__Problem description__: Which lines of the listing below contain the word "Given"? Return them.

============================================================

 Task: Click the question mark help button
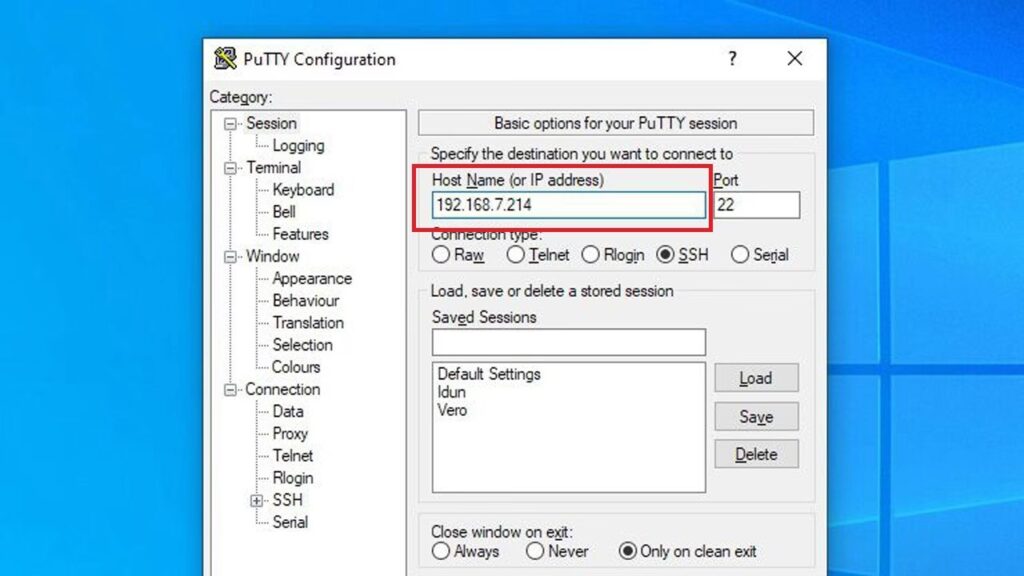732,59
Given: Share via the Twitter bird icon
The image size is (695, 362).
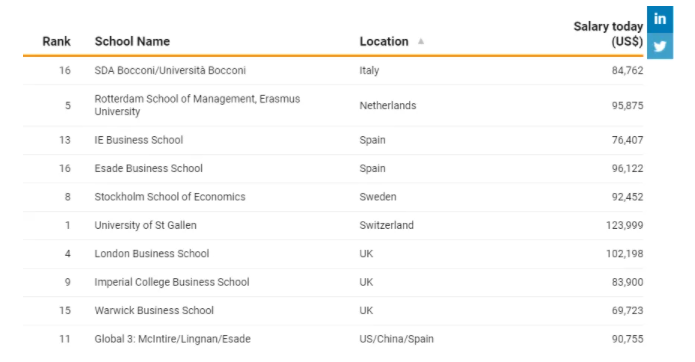Looking at the screenshot, I should 660,46.
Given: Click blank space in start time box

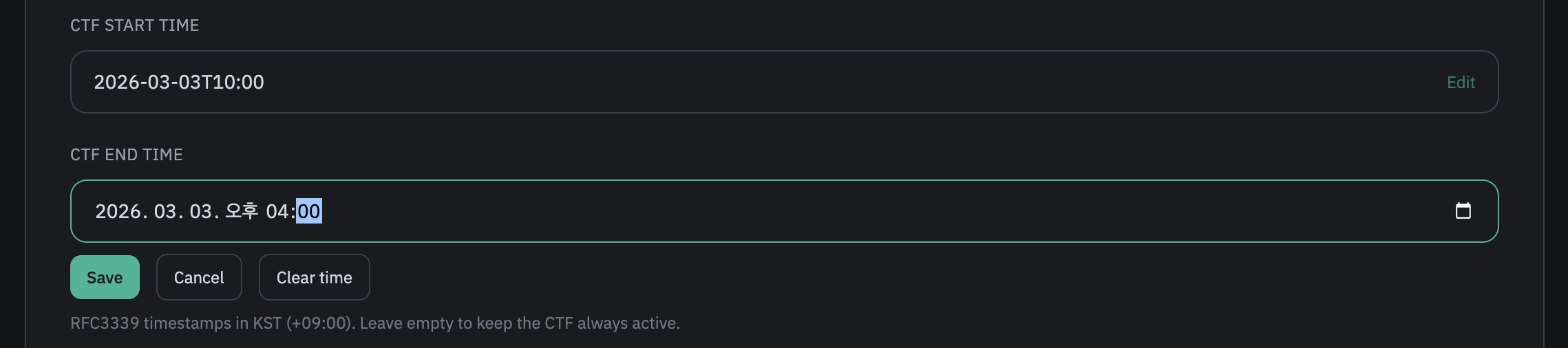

============================================================

__Response to the exercise__:
Given: Share via the Twitter bird icon
Given: Click blank space in start time box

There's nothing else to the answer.